Quanto a representar o universo feminino, o olhar de uma mulher nessa cobertura, Fátima acha legal, mas não é só isso. ''O que senti de mais bacana na última Copa é que as mulheres me diziam que era possível entender de futebol, que não era tão complicado assim. Achei maravilhoso elas me dizerem que gostavam e curtiam assistir aos comentários depois dos jogos quando eu debatia. Em geral, as mulheres costumam abrir mão disso. Elas adoram ver o jogo, torcem à beça, são apaixonadas pela seleção. Mas depois dos jogos, apenas os maridos costumam assistir aos debates. Teve muito o efeito surpresa porque as pessoas não imaginavam que eu gostava de falar disso. O mais legal é saber que o público feminino se sente representado. Nesse momento, as mulheres que são obrigadas a ver futebol porque o marido adora, que tem a peladinha sagrada do marido uma vez por semana, se harmonizam. Muita gente me dizia 'eu concordava com as suas opiniões e entendia o que você queria dizer'. Isso é muito gratificante''.

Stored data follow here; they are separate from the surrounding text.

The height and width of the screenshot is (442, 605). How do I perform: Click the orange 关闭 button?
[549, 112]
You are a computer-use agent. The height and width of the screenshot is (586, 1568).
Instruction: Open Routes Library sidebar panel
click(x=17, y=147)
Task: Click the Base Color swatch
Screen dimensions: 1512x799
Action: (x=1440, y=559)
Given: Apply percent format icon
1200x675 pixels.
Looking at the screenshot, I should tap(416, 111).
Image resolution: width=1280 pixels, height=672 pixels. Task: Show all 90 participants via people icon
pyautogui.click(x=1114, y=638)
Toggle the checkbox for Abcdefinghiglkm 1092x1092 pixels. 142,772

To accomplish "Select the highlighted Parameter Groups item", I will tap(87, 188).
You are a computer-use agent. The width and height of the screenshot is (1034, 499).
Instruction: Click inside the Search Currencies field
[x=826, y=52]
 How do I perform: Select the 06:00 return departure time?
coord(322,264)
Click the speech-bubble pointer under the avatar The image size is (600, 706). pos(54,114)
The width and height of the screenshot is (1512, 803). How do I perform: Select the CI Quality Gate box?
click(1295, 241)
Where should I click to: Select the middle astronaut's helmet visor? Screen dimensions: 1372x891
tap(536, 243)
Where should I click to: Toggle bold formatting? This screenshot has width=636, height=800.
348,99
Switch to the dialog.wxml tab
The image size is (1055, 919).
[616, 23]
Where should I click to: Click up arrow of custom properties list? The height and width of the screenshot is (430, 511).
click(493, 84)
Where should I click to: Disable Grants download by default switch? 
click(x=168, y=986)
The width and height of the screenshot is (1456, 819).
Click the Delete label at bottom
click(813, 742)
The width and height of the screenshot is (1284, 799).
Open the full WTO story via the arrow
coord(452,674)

O preço da fama Fátima Bernardes convive com um dilema diário. Apesar da notícia sempre ter de se destacar à frente do jornalista, a apresentadora costuma estar tão em evidência quanto a protagonista da novela das oito do momento. A primeira vez que se surpreendeu com a popularidade foi quando teve de dar seu primeiro autógrafo. Foi no início de sua carreira na Globo do Rio de Janeiro, como repórter no jornal local, em 1987. Na ocasião, Fátima jura que chegou a levar um susto. ''Lembro até hoje de uma moça com uma criança. Eu dizia que não era artista, mas ela insistia que tinha me visto na tevê'', recorda.
Mesmo assim, Fátima garante que lida muito bem com o assédio. Há oito anos na bancada do jornal das 8, a jornalista ainda enfrenta algumas saias justas e precisa policiar suas atitudes sempre que está em público. ''O fato de ser a apresentadora do Jornal Nacional também tem desconfortos. Não posso dar uma bronca num filho no meio da rua'', exemplifica, com um acelerado gestual.
Mãe dos trigêmeos Vinícius, Laura e Beatriz, de 8 anos, a jornalista ressalta que também aproveita sua superexposição para dar exemplos aos filhos, principalmente em relação à carreira. Apesar da pouca idade do trio, ela costuma conversar com os filhos sobre a importância de se ter uma relação de harmonia com o trabalho. ''A todo momento digo que gosto muito do que faço e que vou passar 40 dias fora trabalhando na profissão que eu escolhi. Isso é muito saudável'', pondera.